Bible-Center

Main news for 6 August 2021

The land conquered by the Hebrews who came from Egypt was, of course, not empty. There were already cities, villages, fields, gardens, vineyards. The Hebrew people received all this "for free." In reality, of course, God's people found nothing free on the land given by God. When we read in the Bible about the conquest of Palestine, it is important to remember that this conquest did not mean that the local inhabitants disappeared forever, were slaughtered or expelled, and the conquerors received everything they owned ready-made.

Many cities were indeed taken by storm and destroyed, others surrendered without a fight, and not all local tribes resisted the conquerors. But even when the issue was the conquest of a city and its destruction, no one moved into other people's houses. The sacred writer's words cannot be understood literally. Yet they are unconditionally true with regard to the Hebrews' entering a life new to them and much more comfortable than in nomadic times.

They received a whole civilization ready-made, which, by the way, they mastered quickly and firmly: within only one or two generations the Hebrews turned from nomads into farmers and craftsmen, learning everything the local inhabitants knew.

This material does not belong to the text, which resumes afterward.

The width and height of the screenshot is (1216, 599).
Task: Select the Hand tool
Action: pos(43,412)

And for this they had to thank only God, who led them to the land He had promised and gave them the opportunity to conquer it.

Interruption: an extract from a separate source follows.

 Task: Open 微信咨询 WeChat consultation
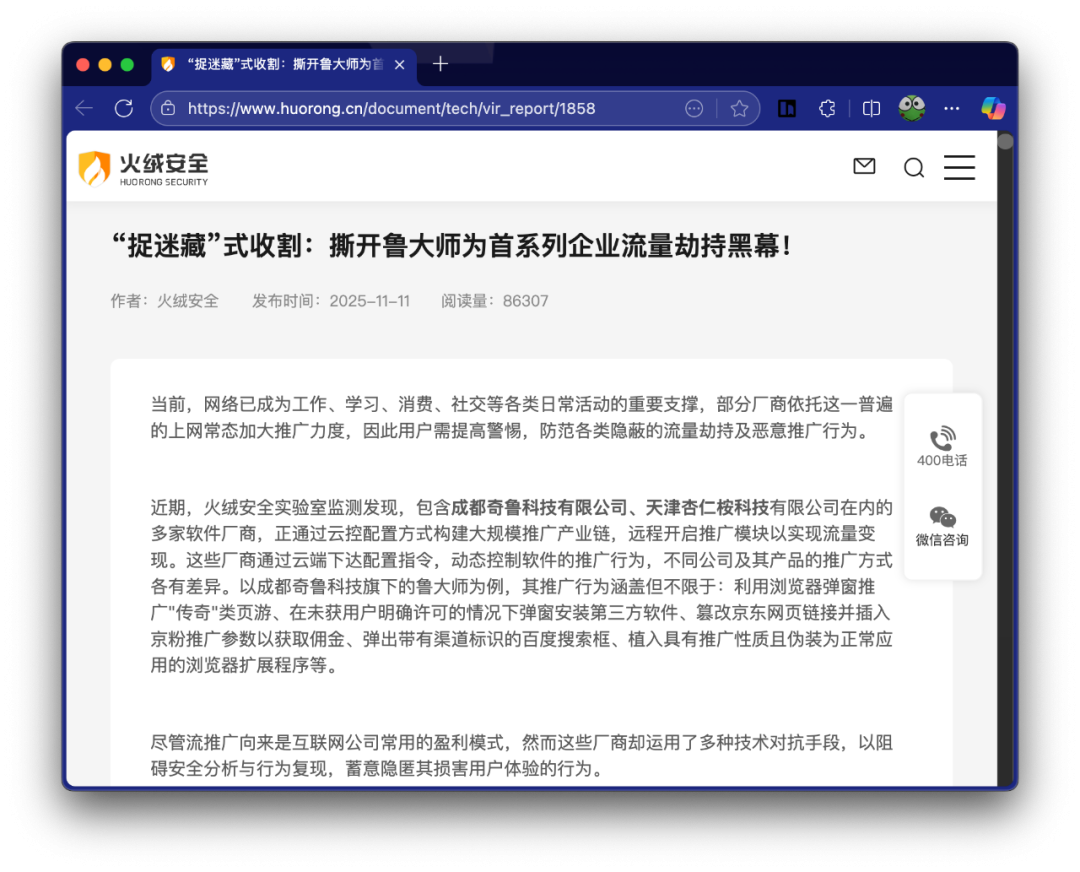click(x=942, y=526)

Meanwhile, their gratitude was far from always adequate; more often one had to speak of "gratitude" in quotation marks: after the conquest of Palestine, paganism, the worship of local Palestinian gods, began spreading widely among the Hebrew people, strangely combining with elements of Yahwism.

Speaking humanly, there was nothing surprising here: the Hebrews learned everything from their neighbors, they adopted their way of life, and in such a situation adopting the worship of local gods was more than natural. But this very naturalness was what God's people had to avoid, for in this way they were in fact betraying and losing the One who had given them the land they loved so much. It seemed to many that love for the land meant love for the local gods as well.

In reality, precisely for the sake of love for the land given by God, it was necessary to reject the gods that pagans thought protected it. But far from everyone understood this; those who did were a minority. God's people had to pass through exile, had to lose the land given by God, in order to understand this simple but vital truth. To understand it so as never again to repeat the mistakes of their ancestors, who turned away from God for the sake of the land He had given.